Tap the images to read our history.

Board Meeting Minutes

The Board meets monthly. All are welcome to attend and observe. Check in here to see the minutes.

Meet the Board

Donald Peckover

I have worked for Sustainable in Leslieville for a decade, and through this time I have seen a lot of change in the neighbourhood and a lot of improvement. I work with many homeowners in the area to upgrade their homes, add space for their families, and lower their carbon footprint through sustainable architectural design. Through these projects I have met a lot of people on a lot of streets, which has helped to increase my love for Leslieville. Working in Leslieville has allowed me to visit so many of the businesses on Queen Street - primarily restaurants for lunch. Through my work in architecture I aim to improve our environments through sustainable design, and through my work with the Leslieville BIA I aim to help improve our business environments by fostering an active community, engaging with neighbours, and creating special projects for everyone's benefit.

Ara Mamourian

Hello! I first got a taste of Leslieville as a resident on Caroline ave in 2003. Wherever I go, whatever I do I’m always spreading the Leslieville love and when it came time for me to open my own Real Estate Brokerage (Spring Realty) I immediately knew it had to be in my home town of Leslieville. We have a highly engaged community of residents and an equally engaged group of business owners that I am proud to be a part of. As entrepreneurs, we’re forced to excel at everything! What I’ve enjoyed learning, teaching, and mastering the most are my marketing and social media skills. This is what I bring to the table as Board Member and Chair of the Marketing Committee. My many connections in the East end business community have proven to be an asset and I will continue to leverage these relationships for the benefit of the BIA going forward.

Jennifer Orenstein

I am a Certified General Accountant in public practice who works in a family business that has been part of the community in Leslieville for many years. I have experience in taxation, book keeping, and financial statements. As part of the board, I hope to encourage the business to work together to create a better sense of community. I use my expertise to sit on the board as a treasurer on Leslieville. With this in mind, I represent Leslieville as a director on the Toronto Association of Business Improvement Areas.

Brad Daniels

As resident of East Toronto since 1990, I became a Leslieville resident/landlord, and business owner in 2008. During the ongoing renovations to my property at 1256/58 Queen St E. I had the pleasure of meeting many of the business owners of Leslieville, many of whom I now count among my friends and acquaintances. I believe that being able to walk to your favourite restaurants, galleries, pubs, shops, etc. is truly a privilege and to that end I couldn’t have chosen a better place to live. In addition to my business interests in Leslieville I have owned/operated a construction company based in south Etobicoke for nearly 20yrs.

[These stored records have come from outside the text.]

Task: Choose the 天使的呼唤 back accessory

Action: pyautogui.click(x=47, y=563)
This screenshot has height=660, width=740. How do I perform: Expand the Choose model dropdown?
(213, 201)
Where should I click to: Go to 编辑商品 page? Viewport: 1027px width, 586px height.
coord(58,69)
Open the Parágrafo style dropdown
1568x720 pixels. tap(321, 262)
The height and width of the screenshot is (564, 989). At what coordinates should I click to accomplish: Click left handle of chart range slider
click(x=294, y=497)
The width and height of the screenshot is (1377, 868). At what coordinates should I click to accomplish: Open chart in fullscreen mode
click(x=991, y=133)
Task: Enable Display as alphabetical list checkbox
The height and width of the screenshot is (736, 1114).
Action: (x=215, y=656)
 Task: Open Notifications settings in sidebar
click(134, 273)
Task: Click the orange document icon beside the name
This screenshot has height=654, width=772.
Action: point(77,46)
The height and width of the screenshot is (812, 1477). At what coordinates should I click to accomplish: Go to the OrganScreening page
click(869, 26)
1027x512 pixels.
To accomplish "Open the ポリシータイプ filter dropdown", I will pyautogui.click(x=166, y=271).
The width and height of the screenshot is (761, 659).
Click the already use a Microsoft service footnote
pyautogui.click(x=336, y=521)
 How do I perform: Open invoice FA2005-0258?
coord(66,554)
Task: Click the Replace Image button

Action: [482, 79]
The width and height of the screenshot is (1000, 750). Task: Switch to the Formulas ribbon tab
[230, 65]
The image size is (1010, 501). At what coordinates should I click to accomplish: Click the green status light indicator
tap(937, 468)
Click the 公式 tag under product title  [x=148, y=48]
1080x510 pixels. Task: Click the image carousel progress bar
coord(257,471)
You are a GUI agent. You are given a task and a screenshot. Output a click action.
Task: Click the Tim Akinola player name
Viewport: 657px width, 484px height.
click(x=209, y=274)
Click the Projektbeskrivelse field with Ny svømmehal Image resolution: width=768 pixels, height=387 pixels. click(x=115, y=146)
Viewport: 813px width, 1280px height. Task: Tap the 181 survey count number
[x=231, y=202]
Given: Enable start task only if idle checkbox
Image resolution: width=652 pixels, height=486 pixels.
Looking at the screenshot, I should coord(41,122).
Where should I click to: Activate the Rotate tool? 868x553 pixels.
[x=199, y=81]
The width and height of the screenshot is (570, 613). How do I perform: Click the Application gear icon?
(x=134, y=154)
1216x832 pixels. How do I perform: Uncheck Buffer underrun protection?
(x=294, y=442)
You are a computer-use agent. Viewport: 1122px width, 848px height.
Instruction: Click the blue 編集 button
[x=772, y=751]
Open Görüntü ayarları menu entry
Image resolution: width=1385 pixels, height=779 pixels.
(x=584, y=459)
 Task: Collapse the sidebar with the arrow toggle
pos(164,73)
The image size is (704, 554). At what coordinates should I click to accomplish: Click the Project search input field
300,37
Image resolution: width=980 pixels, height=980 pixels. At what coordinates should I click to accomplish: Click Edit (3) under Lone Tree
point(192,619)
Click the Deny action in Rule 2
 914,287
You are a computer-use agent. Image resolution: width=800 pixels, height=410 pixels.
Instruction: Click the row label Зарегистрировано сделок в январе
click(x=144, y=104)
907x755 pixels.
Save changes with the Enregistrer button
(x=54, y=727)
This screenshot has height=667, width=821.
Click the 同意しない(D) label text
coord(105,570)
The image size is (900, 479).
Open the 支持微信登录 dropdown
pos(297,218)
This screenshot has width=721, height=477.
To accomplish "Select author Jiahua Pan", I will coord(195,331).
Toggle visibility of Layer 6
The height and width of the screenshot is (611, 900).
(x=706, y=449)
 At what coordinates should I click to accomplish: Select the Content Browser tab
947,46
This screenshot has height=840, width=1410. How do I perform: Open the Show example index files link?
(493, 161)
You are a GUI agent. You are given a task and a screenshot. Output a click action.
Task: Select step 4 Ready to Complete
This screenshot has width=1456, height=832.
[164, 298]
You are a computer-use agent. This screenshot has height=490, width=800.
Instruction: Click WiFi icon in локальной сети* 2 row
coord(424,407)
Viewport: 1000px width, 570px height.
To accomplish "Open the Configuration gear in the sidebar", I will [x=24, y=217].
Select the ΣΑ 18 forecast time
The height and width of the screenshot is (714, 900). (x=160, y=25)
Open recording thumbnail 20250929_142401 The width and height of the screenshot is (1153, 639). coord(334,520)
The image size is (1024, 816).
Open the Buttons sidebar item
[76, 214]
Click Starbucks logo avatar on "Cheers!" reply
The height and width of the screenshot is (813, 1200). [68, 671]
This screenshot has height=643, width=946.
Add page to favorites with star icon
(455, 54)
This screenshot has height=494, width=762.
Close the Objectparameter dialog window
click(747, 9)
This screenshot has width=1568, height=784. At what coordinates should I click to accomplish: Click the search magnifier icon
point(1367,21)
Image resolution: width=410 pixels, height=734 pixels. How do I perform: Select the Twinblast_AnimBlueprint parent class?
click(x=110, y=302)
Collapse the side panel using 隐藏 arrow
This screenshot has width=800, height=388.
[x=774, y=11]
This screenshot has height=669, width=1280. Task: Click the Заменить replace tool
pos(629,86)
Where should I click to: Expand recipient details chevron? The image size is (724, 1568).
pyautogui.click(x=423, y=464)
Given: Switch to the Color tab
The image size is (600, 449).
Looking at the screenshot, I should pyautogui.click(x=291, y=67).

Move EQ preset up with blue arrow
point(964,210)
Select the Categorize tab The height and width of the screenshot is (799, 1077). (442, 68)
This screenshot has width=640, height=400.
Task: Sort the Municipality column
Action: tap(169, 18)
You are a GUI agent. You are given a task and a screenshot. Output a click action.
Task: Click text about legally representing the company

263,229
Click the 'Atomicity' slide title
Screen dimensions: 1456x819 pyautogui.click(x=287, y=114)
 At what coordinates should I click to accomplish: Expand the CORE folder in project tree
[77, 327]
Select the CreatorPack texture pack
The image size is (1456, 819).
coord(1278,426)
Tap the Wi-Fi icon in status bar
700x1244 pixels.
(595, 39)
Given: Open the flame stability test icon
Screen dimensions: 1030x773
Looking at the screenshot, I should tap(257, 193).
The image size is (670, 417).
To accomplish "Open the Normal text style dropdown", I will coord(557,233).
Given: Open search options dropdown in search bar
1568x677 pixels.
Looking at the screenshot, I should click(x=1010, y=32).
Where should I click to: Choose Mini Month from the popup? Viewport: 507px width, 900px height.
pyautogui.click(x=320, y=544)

Prior to that business I worked in the design/ development sector for many years and hope that my experiences, expertise, and love of Leslieville can in some small way have a positive impact on our community through the BIA.

Christiane Tetreault

I am the director and operator of a charming and beautiful venue called The Vandenberg House, established in 2014. We provide rental event and meeting space for personal and corporate events. Living in Leslieville since 2008 has given me some insight and first hand experience with our ever changing, unique neighbourhood. As soon as I opened my venue, I joined the BIA as a board member to support our neighbourhood and Leslieville BIA members with a positive and creative attitude. Our diverse, friendly and small town feel is unique to Toronto and felt throughout our neighbourhood. I love our area and look forward to working with others to grow our Leslieville vision.